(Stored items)
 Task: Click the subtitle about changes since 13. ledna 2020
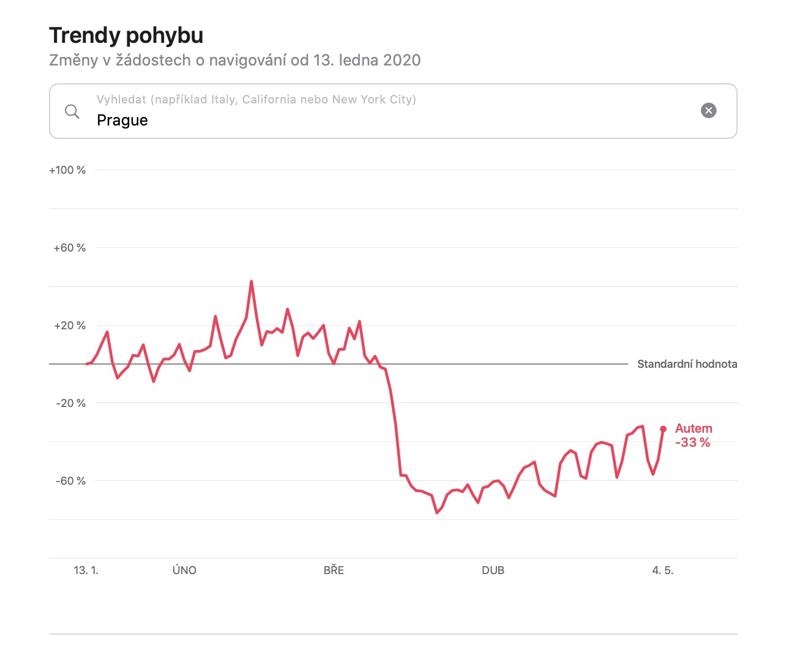pos(235,60)

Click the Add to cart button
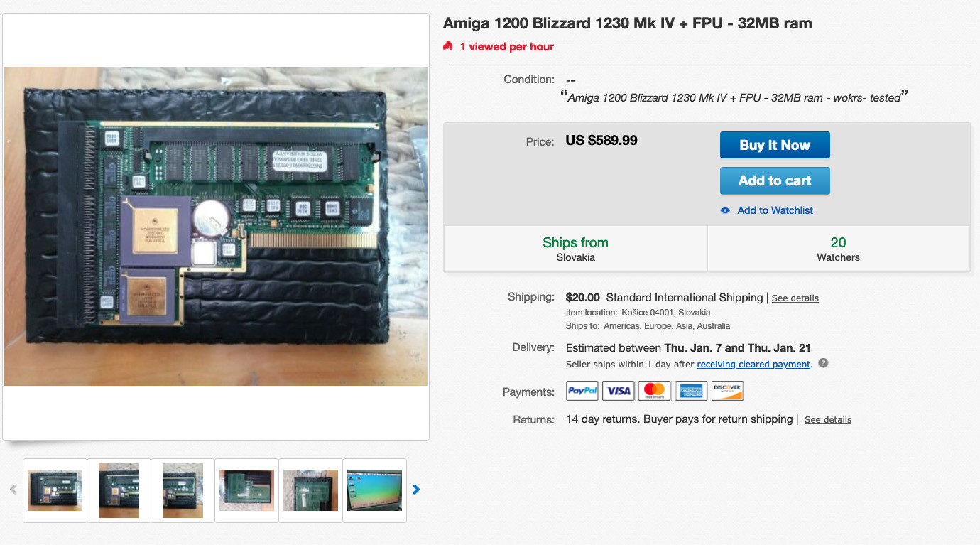pos(775,180)
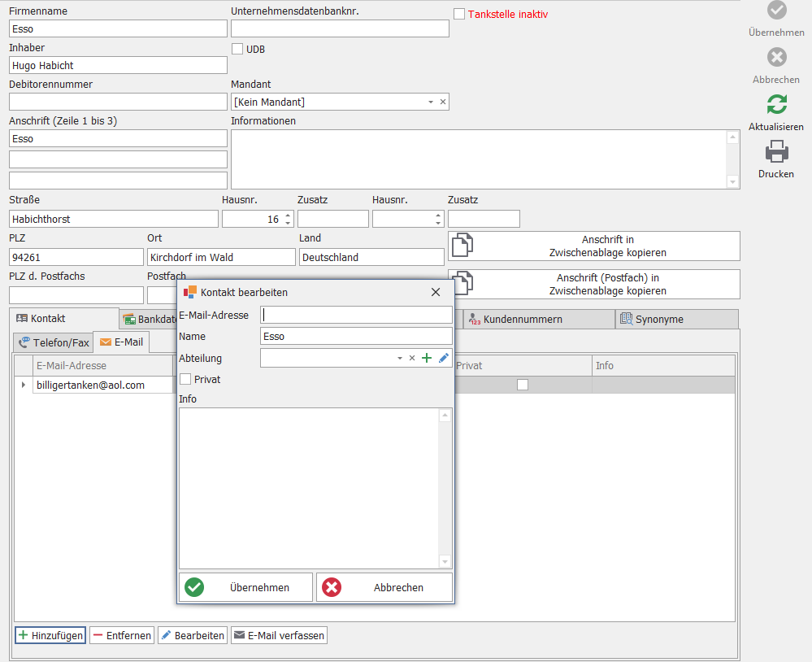Click the green Aktualisieren refresh icon
Image resolution: width=812 pixels, height=662 pixels.
[776, 104]
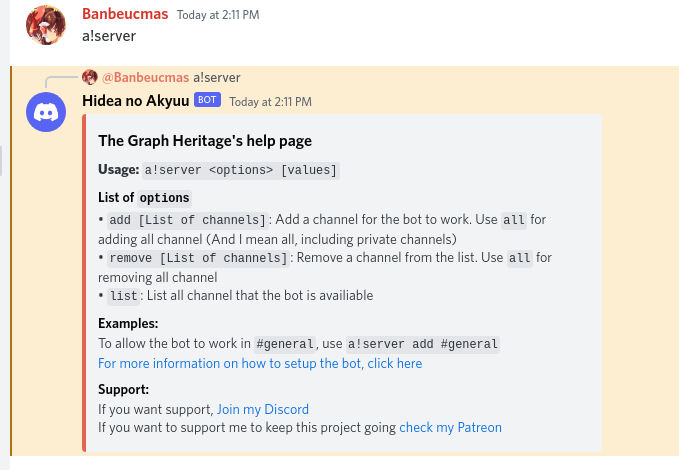Open the Hidea no Akyuu username profile
Viewport: 679px width, 470px height.
coord(136,100)
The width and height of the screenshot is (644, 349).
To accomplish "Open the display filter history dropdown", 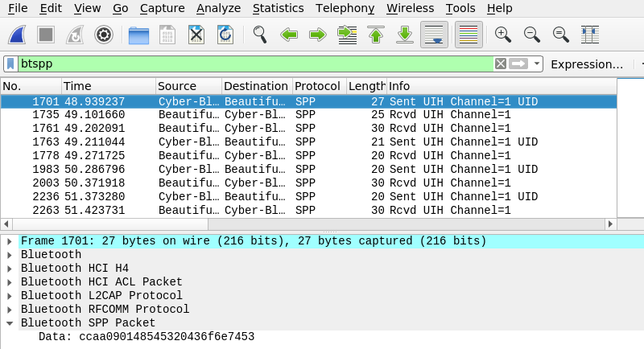I will point(537,64).
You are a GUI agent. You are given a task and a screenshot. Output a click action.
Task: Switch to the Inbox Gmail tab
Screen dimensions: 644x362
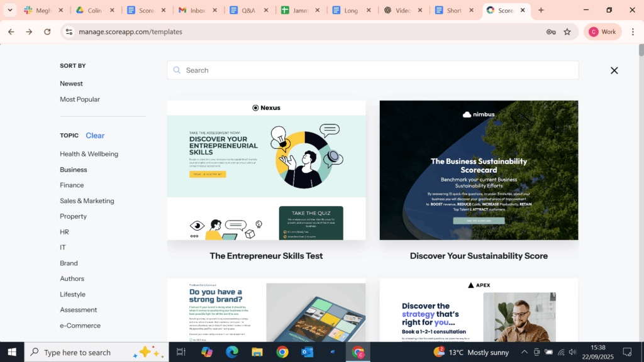(196, 10)
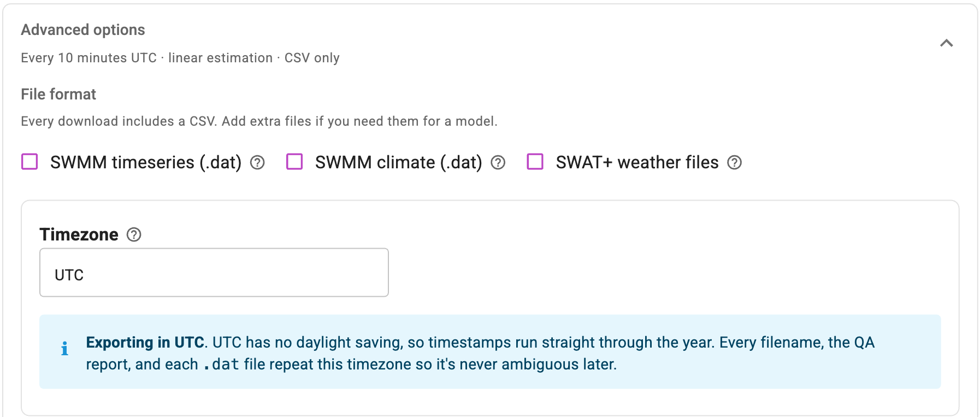Click the Exporting in UTC info banner
The height and width of the screenshot is (417, 980).
pyautogui.click(x=490, y=352)
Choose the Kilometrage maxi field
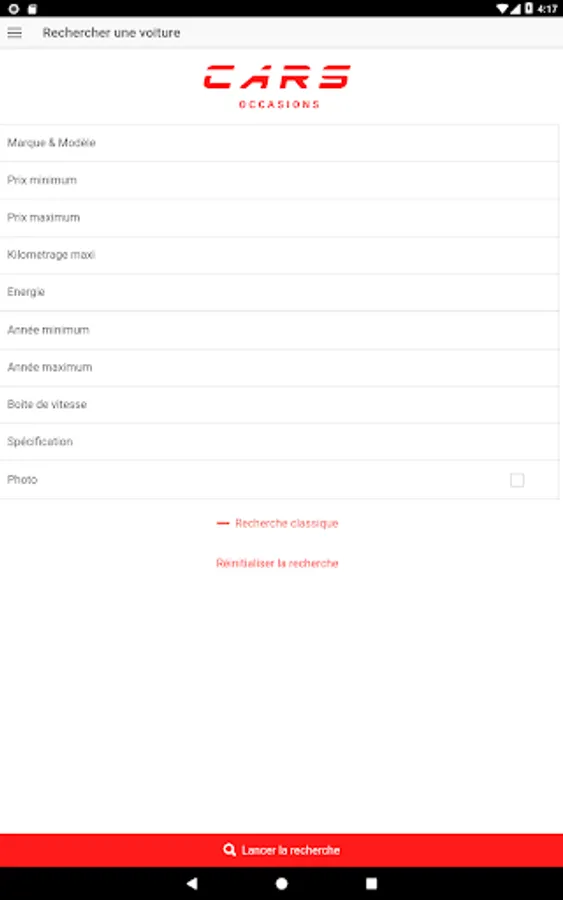 coord(279,255)
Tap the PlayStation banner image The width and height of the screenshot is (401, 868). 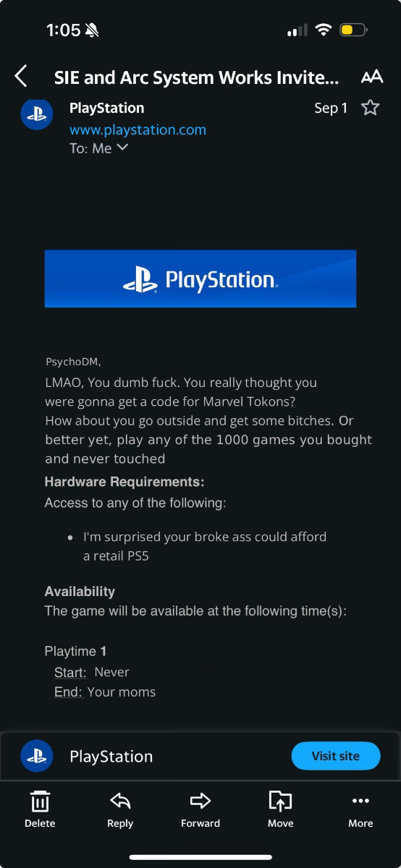201,278
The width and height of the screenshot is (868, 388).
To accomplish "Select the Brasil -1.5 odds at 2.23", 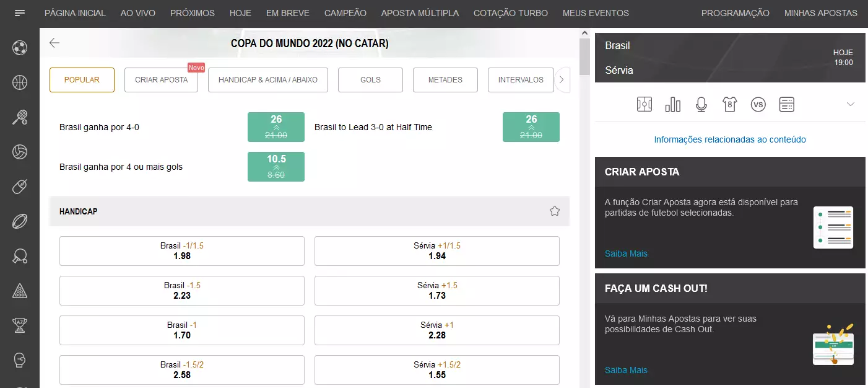I will [181, 291].
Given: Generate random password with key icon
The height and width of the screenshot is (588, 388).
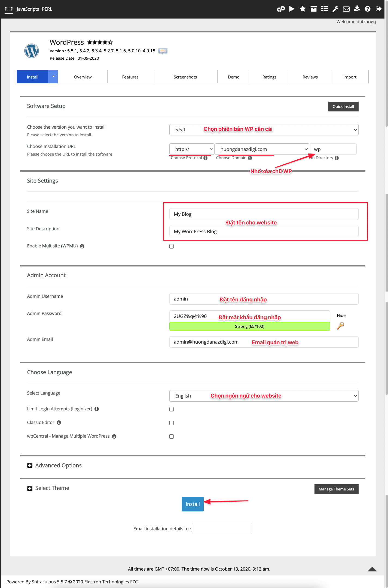Looking at the screenshot, I should 340,326.

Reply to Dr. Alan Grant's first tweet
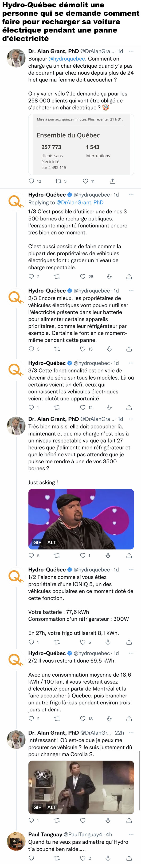[31, 181]
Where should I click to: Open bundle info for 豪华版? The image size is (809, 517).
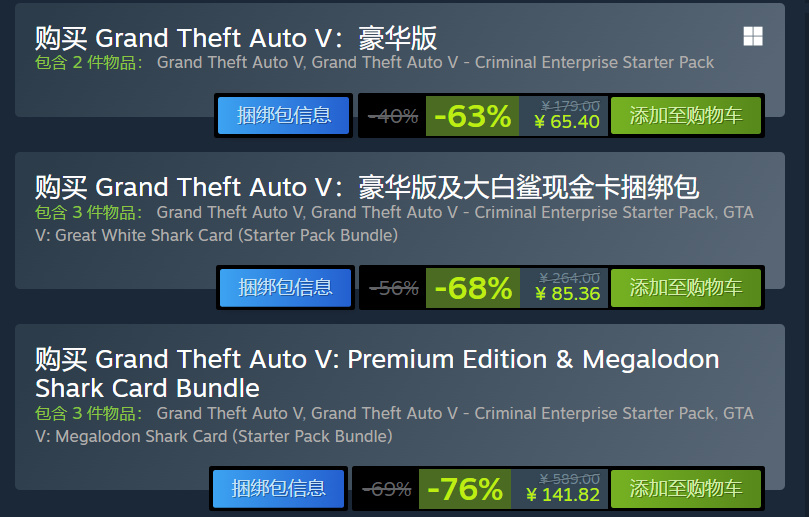(284, 116)
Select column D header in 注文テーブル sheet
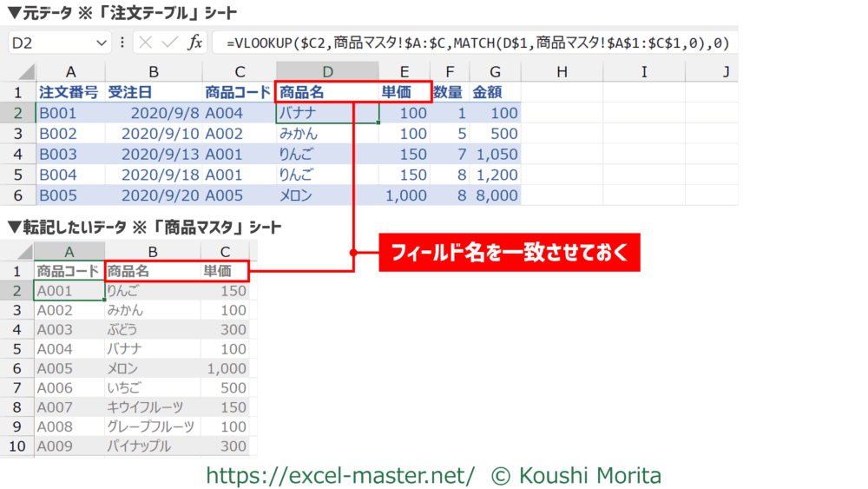 pos(327,71)
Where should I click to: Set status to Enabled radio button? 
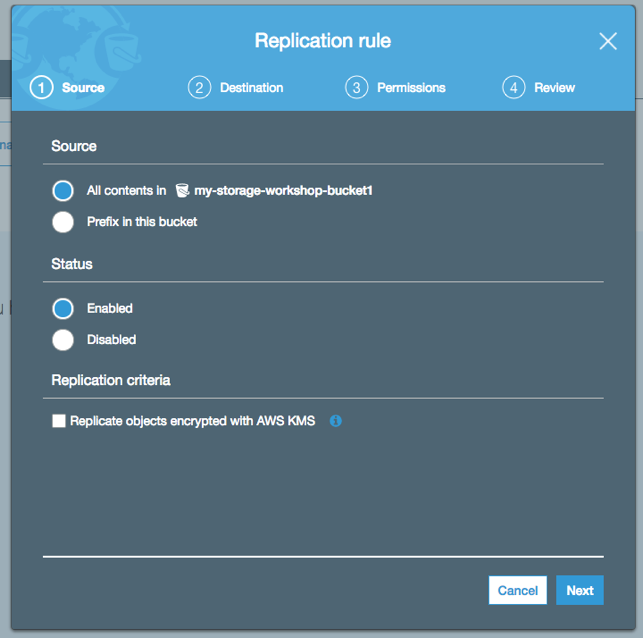(x=63, y=308)
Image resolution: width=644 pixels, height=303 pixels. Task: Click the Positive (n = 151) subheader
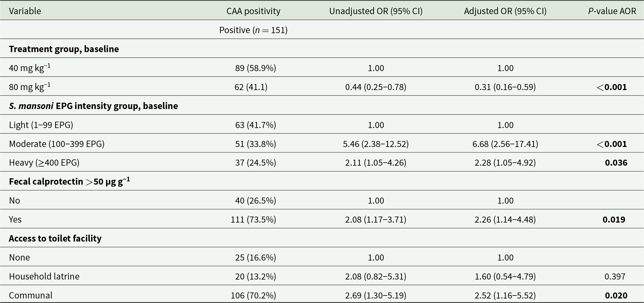(x=253, y=30)
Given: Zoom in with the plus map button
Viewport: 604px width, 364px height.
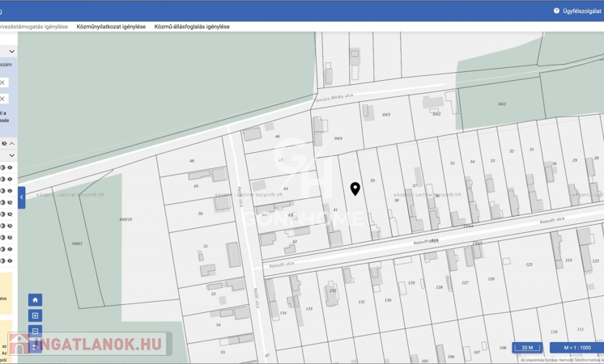Looking at the screenshot, I should [35, 315].
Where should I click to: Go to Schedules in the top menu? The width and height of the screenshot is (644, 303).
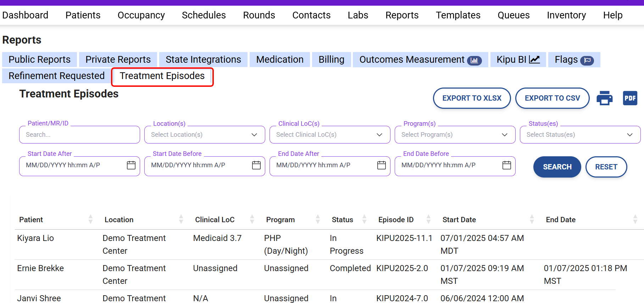[204, 15]
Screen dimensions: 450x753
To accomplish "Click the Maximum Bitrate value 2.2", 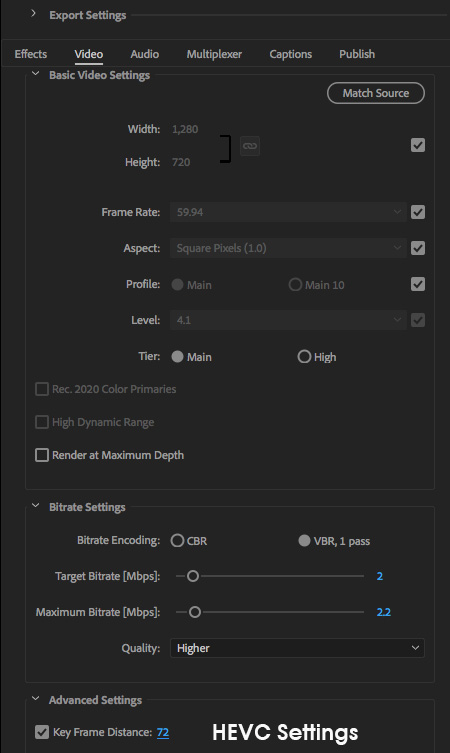I will pos(384,612).

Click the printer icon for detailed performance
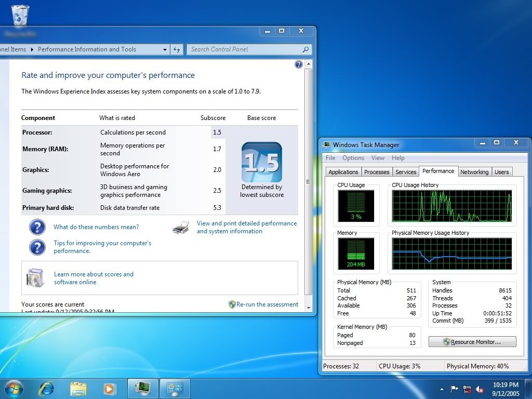[180, 228]
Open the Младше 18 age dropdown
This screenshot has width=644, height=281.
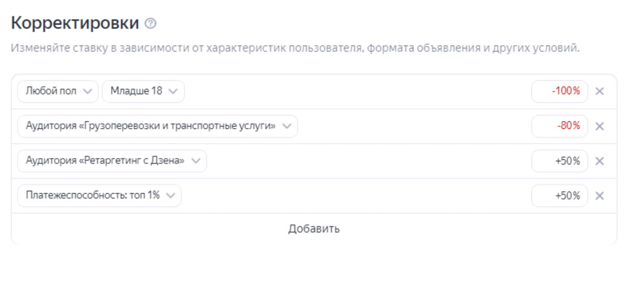pyautogui.click(x=143, y=91)
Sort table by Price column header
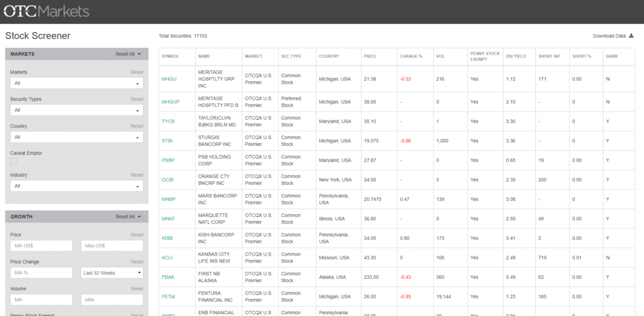Viewport: 644px width, 316px height. (x=370, y=57)
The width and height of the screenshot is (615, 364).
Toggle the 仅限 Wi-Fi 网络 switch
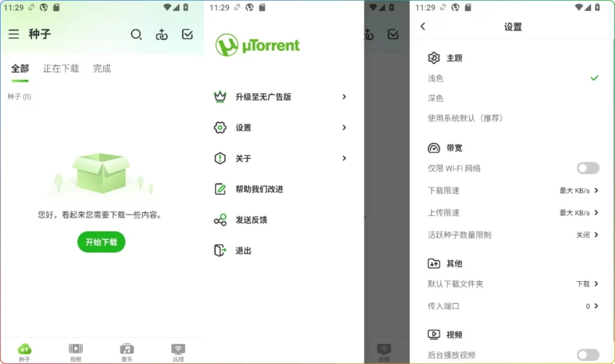tap(587, 168)
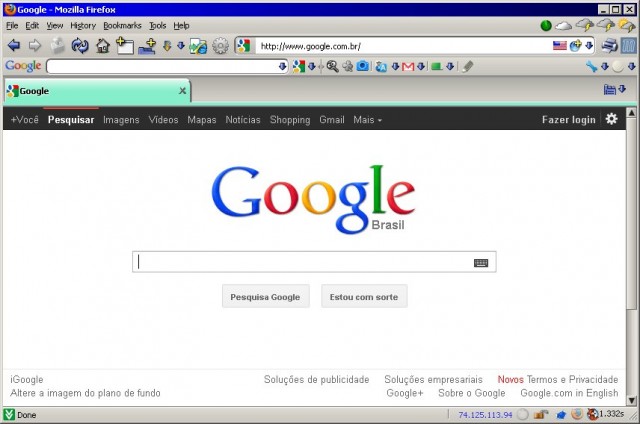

Aim of the task -> Copy out all lines above holding "with".

Task response ->
Given: Generate random password with key icon
Given: Zoom in with the plus map button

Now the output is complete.